▶ [PROVIDED MATERIAL]:

§

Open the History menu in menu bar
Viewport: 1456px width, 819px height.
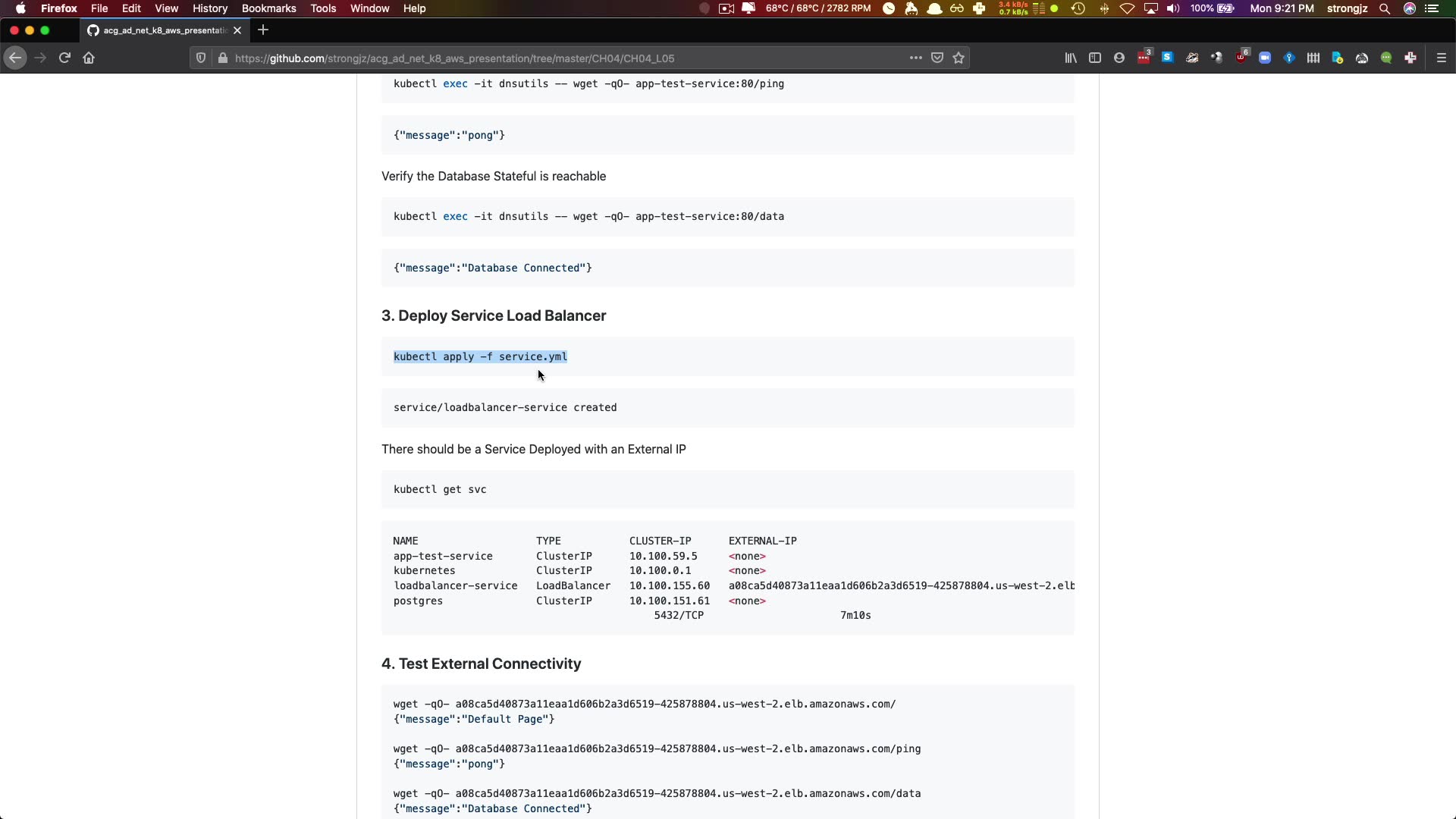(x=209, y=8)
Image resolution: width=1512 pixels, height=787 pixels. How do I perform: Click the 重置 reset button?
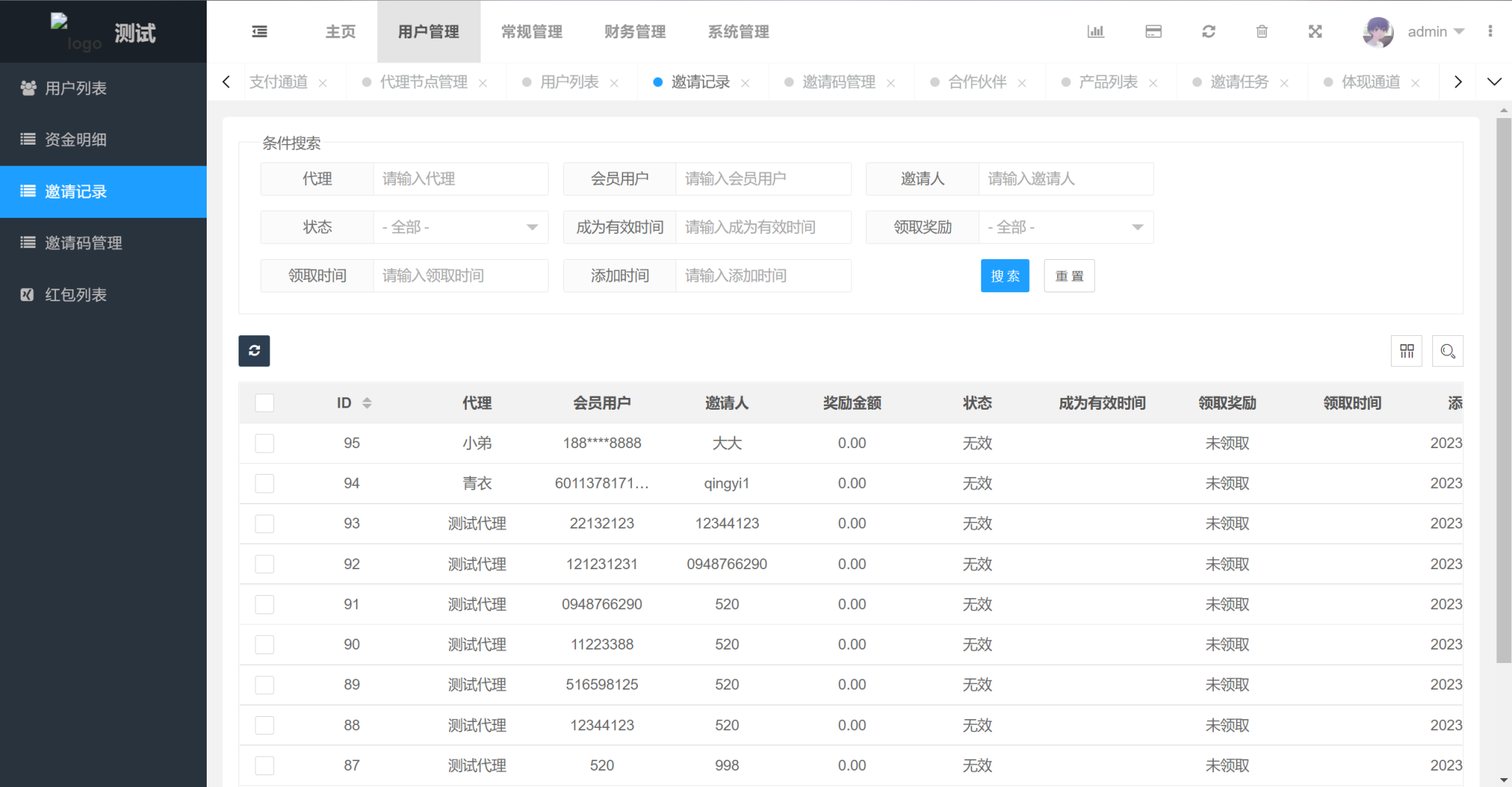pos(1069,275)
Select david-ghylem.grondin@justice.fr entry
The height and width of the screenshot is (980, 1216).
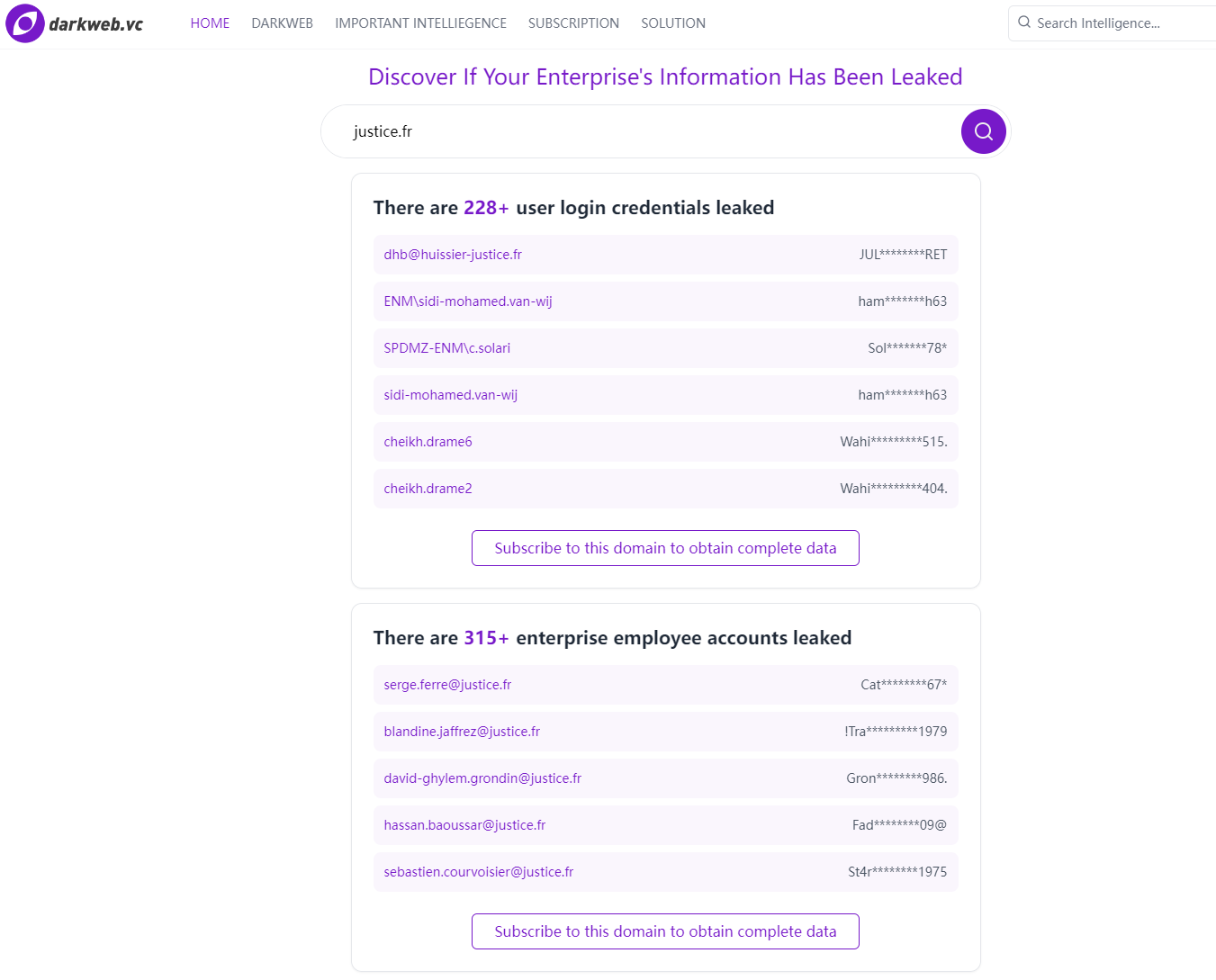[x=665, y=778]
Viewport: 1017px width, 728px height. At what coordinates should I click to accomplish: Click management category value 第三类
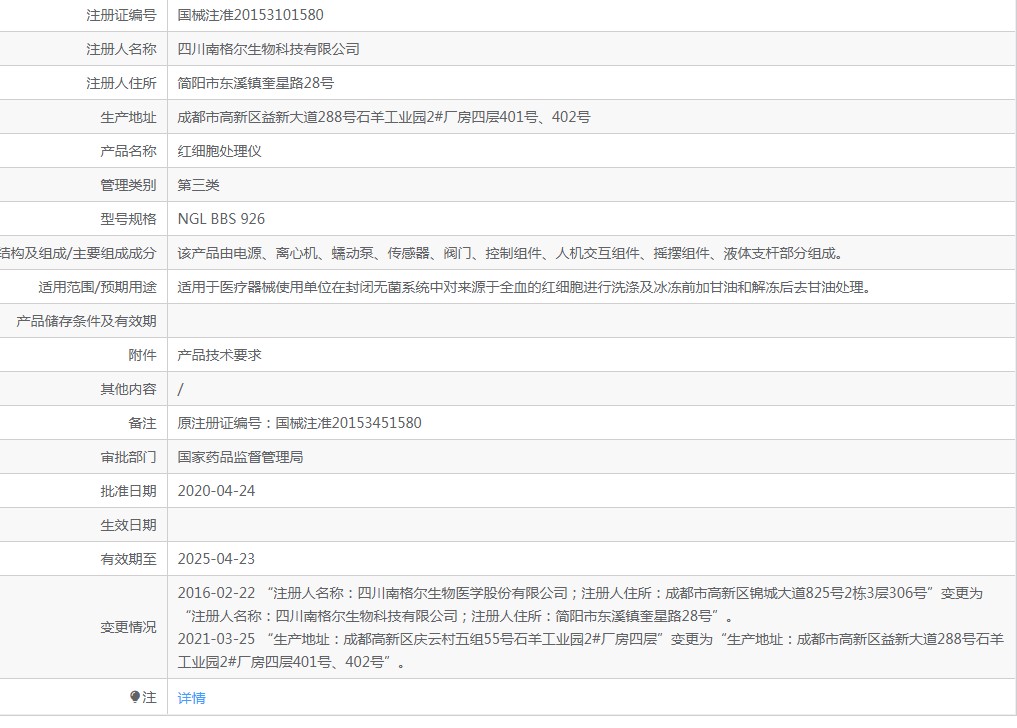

§

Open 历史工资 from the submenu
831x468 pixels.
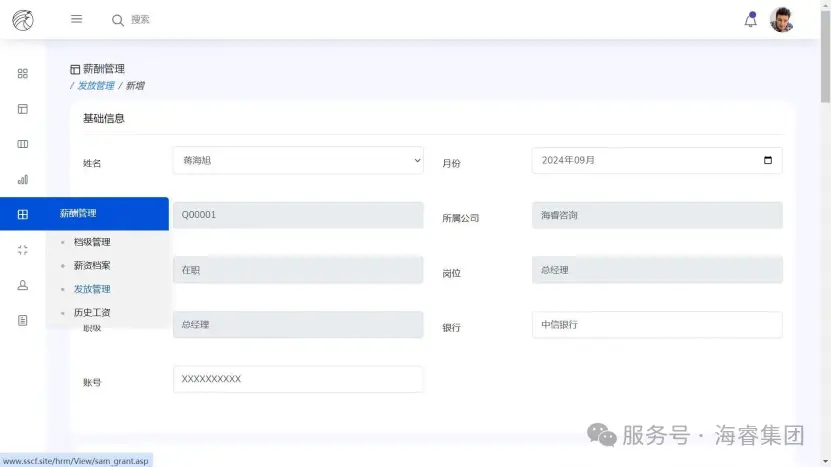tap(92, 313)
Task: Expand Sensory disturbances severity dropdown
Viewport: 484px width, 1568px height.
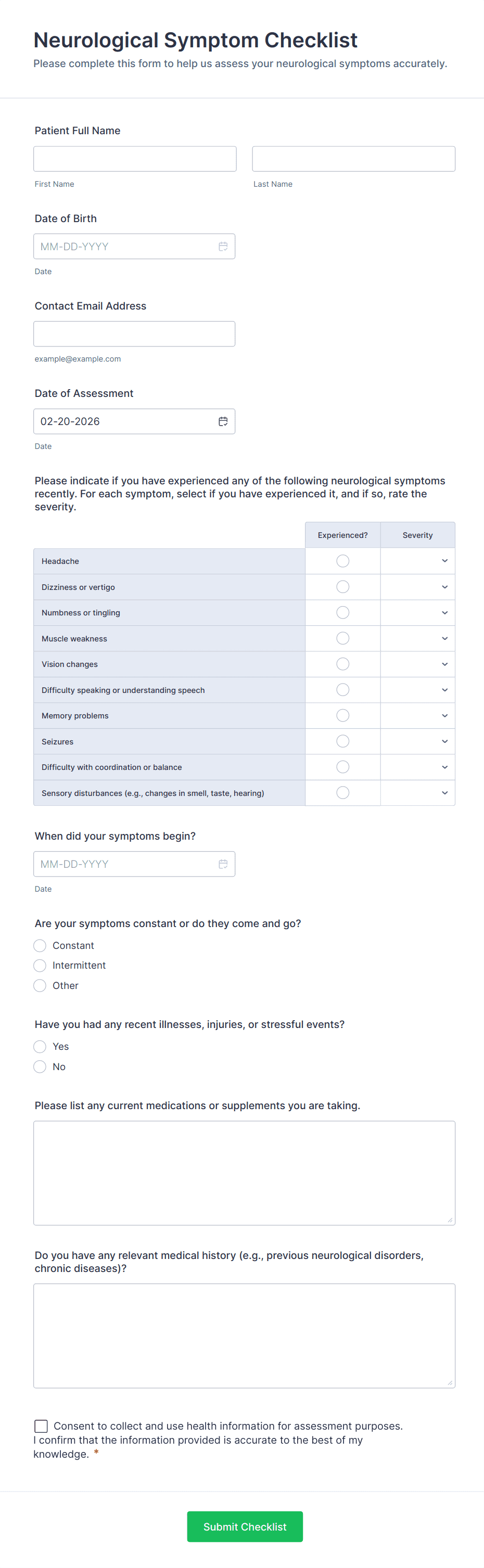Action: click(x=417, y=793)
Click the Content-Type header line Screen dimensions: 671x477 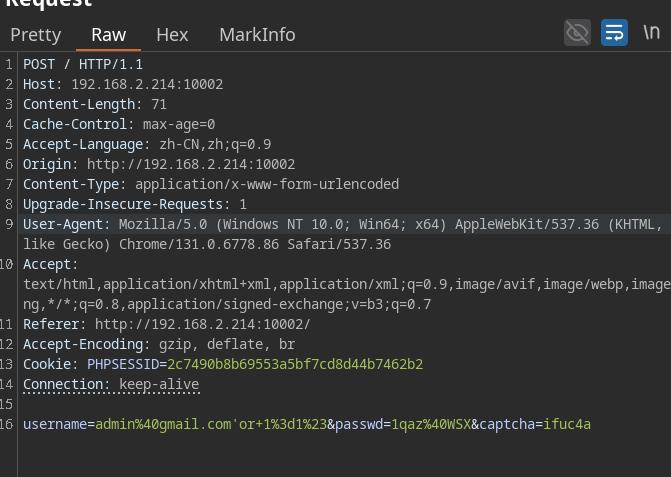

§

Scale the material from the line with "Open the History menu in menu bar" to the line with "Viewport: 1017px width, 728px", both included, by writing out every line again, requests too, with each click coordinate in the answers multiplied by 2.45 and rounded to a whole number, halves up. Leave the pictures out and keep all other numbers unchanged.

Open the History menu in menu bar
Viewport: 1456px width, 819px height.
(x=512, y=20)
Image resolution: width=1512 pixels, height=787 pixels. How do I perform: Click the 重置 reset button?
pos(2619,674)
Select david-ghylem.grondin@justice.fr entry
The height and width of the screenshot is (980, 1216).
[x=1629, y=1906]
Viewport: 1017px width, 728px height. At what coordinates should I click to accomplish: Click management category value 第三类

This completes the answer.